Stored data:
----------

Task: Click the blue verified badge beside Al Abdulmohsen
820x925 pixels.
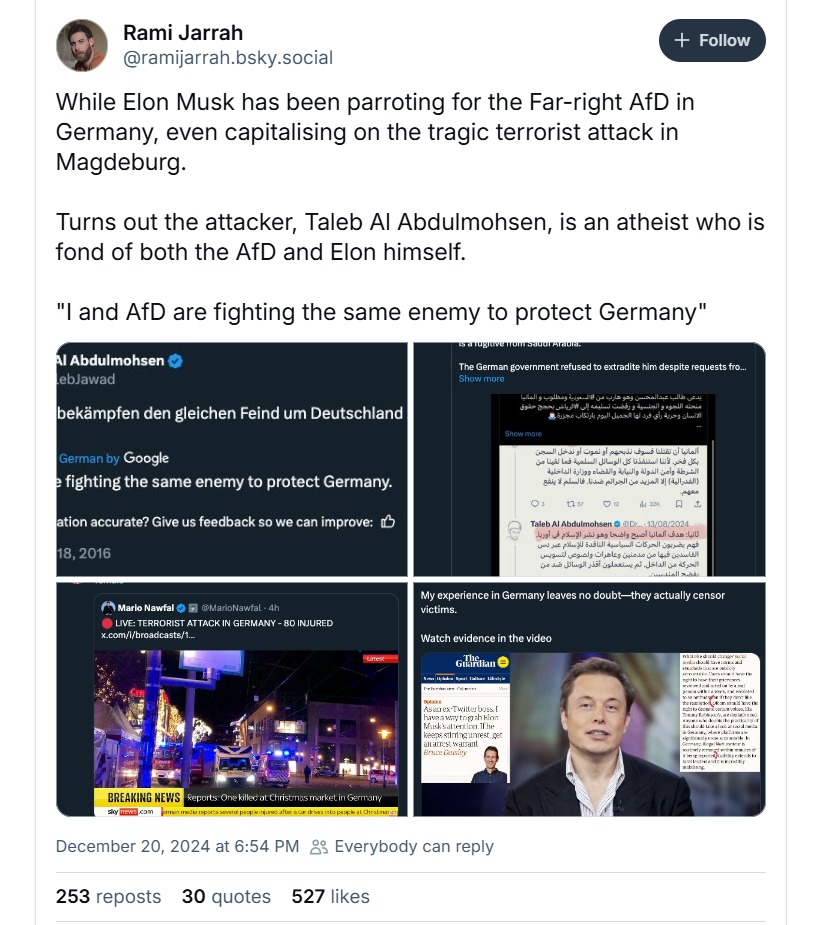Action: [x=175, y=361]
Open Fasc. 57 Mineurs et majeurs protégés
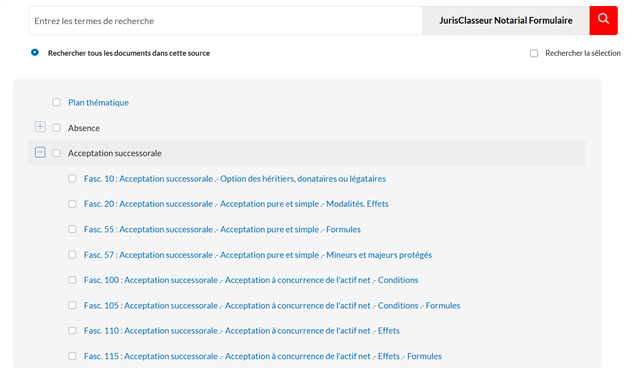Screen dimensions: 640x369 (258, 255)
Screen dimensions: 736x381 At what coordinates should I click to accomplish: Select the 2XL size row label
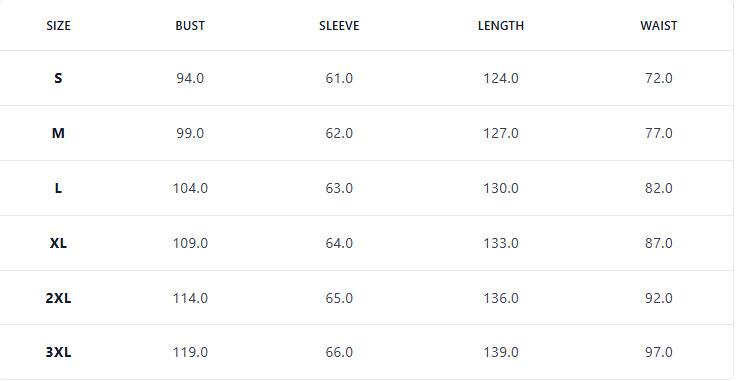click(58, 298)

----------

# [Problem requirements]
The output must match the records word for word, except that no pictures appear.

# [The answer]
Task: Click the blue verified badge beside Al Abdulmohsen
820x925 pixels.
Action: [x=175, y=361]
Open Fasc. 57 Mineurs et majeurs protégés
Screen dimensions: 640x369 (258, 255)
Screen dimensions: 736x381 At what coordinates should I click to accomplish: Select the 2XL size row label
click(58, 298)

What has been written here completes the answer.